Child support is a vital source of income that lifts millions of children out of poverty. Parents ordered to pay support should absolutely do so to the best of their ability. However, sometimes those parents face layoffs, illness, injury, or other factors that reduce their incomes to the point of poverty and an inability to pay their court-ordered support. Safety net programs like the Supplemental Nutrition Assistance Program (SNAP, formerly known as Food Stamps) can help meet the needs of these parents until they are able to continue payments or have support orders changed to reflect their new circumstances.
However, recent data provided by the Cabinet for Health and Family Services at the request of Kentucky Voices for Health shows that over 3,500 individuals impoverished enough to be eligible for SNAP have been disqualified for being behind in child support payments. About 3,000 of those were disqualified in February (when the policy began) and March, while April and May’s numbers provide a glimpse into what could be ongoing monthly disqualifications of 225-250 individuals.*
While about 10% were in one-person households and lost all their benefits, the majority—about 90%—were in households that included other eligible members who saw their household food budget shrink because of this new policy. How many of those are children? We don’t know yet. However, the overall impact is a reduction in food benefits and a decreased capacity to feed all members of the household.
In theory, one may state that, well, at least most households are getting SOMEthing, right? In reality, each household faces an average 45% reduction in benefits. Everyone disqualified represents an average $113.39 per month in benefits. And because there is an average of 2.2 people in every household receiving SNAP, that means these families’ monthly food assistance went down from an average of $249.46 to $136.07. Expressed in per-meal, per-person terms, the benefit goes from $1.25 to 69 cents.

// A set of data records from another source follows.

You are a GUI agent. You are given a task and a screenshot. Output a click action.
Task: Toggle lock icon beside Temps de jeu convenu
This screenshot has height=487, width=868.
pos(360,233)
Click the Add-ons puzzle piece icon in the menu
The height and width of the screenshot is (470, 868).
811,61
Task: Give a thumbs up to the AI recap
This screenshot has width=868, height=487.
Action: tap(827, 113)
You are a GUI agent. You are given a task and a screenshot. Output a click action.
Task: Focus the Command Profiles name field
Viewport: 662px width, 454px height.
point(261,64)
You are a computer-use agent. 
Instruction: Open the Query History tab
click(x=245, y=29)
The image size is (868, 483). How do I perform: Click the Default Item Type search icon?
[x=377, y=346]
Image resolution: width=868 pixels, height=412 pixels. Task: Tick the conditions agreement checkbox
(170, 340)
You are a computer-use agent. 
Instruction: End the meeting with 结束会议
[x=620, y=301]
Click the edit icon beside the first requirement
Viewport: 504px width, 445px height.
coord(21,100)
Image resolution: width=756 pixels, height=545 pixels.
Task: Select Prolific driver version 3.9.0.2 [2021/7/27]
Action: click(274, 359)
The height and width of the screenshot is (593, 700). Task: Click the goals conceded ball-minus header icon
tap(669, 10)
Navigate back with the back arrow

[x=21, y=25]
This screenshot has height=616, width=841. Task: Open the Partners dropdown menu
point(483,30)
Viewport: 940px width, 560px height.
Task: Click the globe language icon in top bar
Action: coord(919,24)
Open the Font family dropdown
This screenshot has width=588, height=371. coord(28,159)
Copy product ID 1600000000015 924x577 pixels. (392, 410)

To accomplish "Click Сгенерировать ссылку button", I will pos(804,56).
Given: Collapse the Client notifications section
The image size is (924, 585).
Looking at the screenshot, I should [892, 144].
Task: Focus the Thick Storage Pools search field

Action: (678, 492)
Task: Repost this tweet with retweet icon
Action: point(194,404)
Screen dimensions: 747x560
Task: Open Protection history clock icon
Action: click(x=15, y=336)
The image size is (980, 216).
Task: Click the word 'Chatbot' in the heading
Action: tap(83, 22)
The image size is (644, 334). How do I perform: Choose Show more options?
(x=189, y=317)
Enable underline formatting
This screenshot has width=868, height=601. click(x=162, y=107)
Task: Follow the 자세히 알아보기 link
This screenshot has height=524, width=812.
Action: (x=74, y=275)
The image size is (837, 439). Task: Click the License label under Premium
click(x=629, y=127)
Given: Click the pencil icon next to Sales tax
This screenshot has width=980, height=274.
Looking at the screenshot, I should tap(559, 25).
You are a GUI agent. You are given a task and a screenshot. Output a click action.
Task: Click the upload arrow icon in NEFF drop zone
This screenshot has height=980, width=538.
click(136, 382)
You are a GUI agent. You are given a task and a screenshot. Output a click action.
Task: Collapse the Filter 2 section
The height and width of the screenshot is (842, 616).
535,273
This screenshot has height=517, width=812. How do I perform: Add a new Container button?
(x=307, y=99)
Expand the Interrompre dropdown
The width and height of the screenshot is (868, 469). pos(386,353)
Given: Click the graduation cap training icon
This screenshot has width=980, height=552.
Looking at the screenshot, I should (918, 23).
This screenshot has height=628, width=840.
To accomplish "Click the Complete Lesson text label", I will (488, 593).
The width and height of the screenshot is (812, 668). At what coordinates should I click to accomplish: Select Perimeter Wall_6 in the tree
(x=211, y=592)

Kentucky’s implementation of this new policy had several big issues. First, the regulation provides a way-too-short 3-month reprieve for individuals exiting incarceration, often with excessive arrears because they piled up during incarceration. This virtually ensures parents in this situation won’t be able to access SNAP benefits. And although there is a provision that allows for a temporary illness, there is no express allowance for an individual with a disability. Arrearages can pile up quickly while someone waits for a disability determination or is in the process of recovery—and those arrearages may never be fully repaid. The full procedural policy can be found here for those inclined to look.
One enormous problem with the current policy Kentucky developed is that it does not distinguish between non-custodial parents who are willing to pay (the vast majority of noncustodial parents) versus those who are not (note: those who steadfastly remain unwilling to pay support often face much stiffer penalties than losing SNAP benefits). Cutting off SNAP benefits for those unable to pay support ignores the practical goals set by the U.S. Office of Child Support Enforcement in 2015. The agency suggested states develop a family-first model with more intentional methods to address individuals with barriers to making payments. Such strategies include access to training, education, and other community resources to improve the ability to pay. The agency also recommended faster reviews of court ordered amounts when circumstances change affecting the noncustodial parent’s ability to pay, such as disability.
Some disqualified individuals may be able to come back into compliance and begin receiving benefits again if they are otherwise eligible. However, there is no evidence showing this policy has the effect of increasing the speed or volume of such actions. Take Mississippi, for example. As the only U.S. state that has implemented and maintained this policy over several years, one would imagine there should be evidence to back up this claim. There is not. Nonetheless, one may imagine a future press release from the Cabinet saying “See, X number of people were disqualified, and Y number of people ended up paying their support, therefore the policy works.”
But merely citing a correlation does not indicate a clear causation. Most parents do want to pay their arrearages and would do so if they could. Without any baseline data or a control group of some sort, we won’t know if this policy incentivized quicker payment, had no impact at all, or reduced the parent’s ability to pay by taking away benefits.
On one curious note, SNAP child support arrears disqualification was to be eliminated in its entirety under Section 4007 of the Republican-introduced version of H.R. 2, the House version of the 2018 Farm Bill. This implies that conservative members of congress found this part of the law unworthy to keep.
Unfortunately, the provision remained in the final bill. The National Child Support Enforcement Association supported this elimination, and strongly opposed other efforts to force cooperation with child support activities as a condition of SNAP eligibility.
Despite the lack of evidence that tying SNAP eligibility with child support is effective and may put families at even more risk of financial hardship, this hasn’t stopped the USDA from encouraging states to do so. Some of which, like Kentucky, are taking up this risky policy. But to steal a quote by Ian Malcolm in Jurassic Park, “[Policy makers] were so preoccupied with whether or not they could, they never stopped to think if they should.” It is vital that we provide children every support we can to ensure Kentucky’s future gets a strong start, but there is no evidence that threatening to take away food assistance will accomplish this goal.
*As of the time of writing, KVH has also requested this data be broken down by sex and race but has not yet received that data. This will be updated if that data is received.